I'm watching it with no sound due to other people, but it looks like they deliberately tried to capture modern elements in the background. Why?
In the comments on YouTube, someone asked the same question, the response was that this isn't so much about historical accuracy as it is art, the photographer was attempting to show the modern and old world merging as one.
 
I'm watching it with no sound due to other people, but it looks like they deliberately tried to capture modern elements in the background. Why?
Same here (no sound) but I expect it's a kind of art, to show what the pretend past of a reenactment looks like when photographed with a period medium. The goal isn't to duplicate the past but to record the reenactment. (Edited to add: didn't see Waterloo50's reply till I posted.)

On a side note, I used to have a camera like that, or an equivalent look alike. Mine was a "PonyPremo," 5x7, used sheet film but one could use any sort of plateholders for glass or whatever. It was from the turn of the 20th century and his is probably about the same era.
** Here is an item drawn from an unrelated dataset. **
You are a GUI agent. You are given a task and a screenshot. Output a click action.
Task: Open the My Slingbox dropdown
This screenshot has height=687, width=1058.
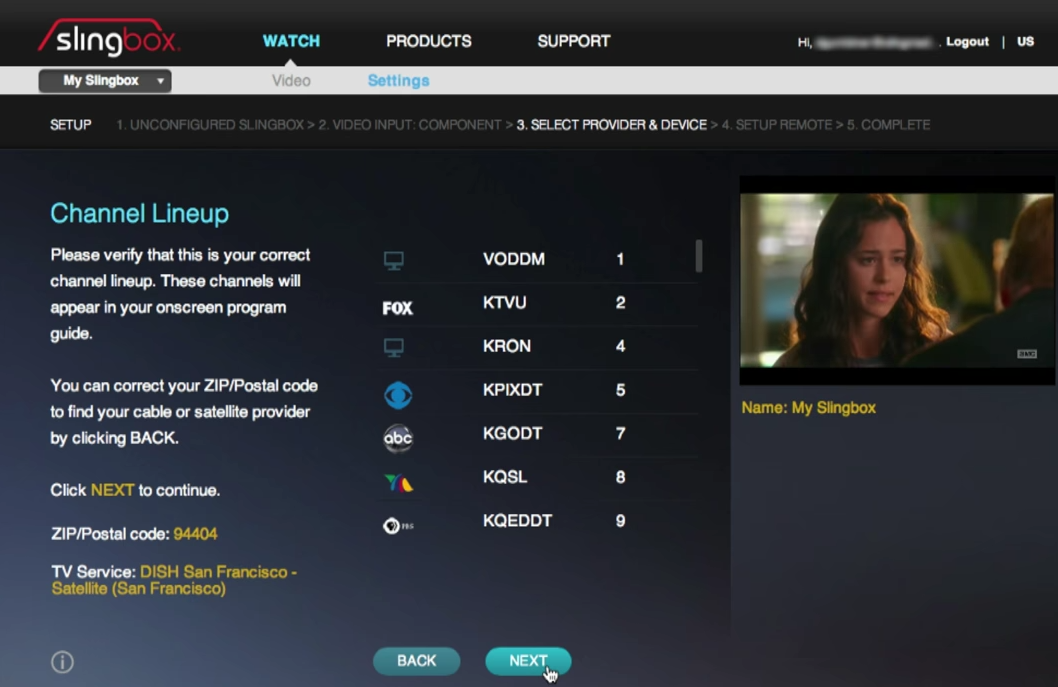click(95, 81)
He's either got a different lens or it was a different brand, because the Pony Premo had a quirky double cylinder shutter. Still, his has a shutter, unlike most period cameras. You can see him press down on it in the first sequence showing him and his camera.

I always found that the way the camera was mounted, with the lens far out from the tripod support, meant that anything with a slow shutter speed blurred, and I needed to use a bulb and tube to trip the shutter. No idea how he's managing the longer exposures of wetplate with the shutter.

He's not pretending to reenact though, just a modern guy in modern clothes with a view camera, and those turn of the century cameras are great for that, cheap (relatively speaking), few moving parts. I bought mine just for modern photography.
 
The video goes along with the May 2012 edition of National Geographic with the article written by the same photographer.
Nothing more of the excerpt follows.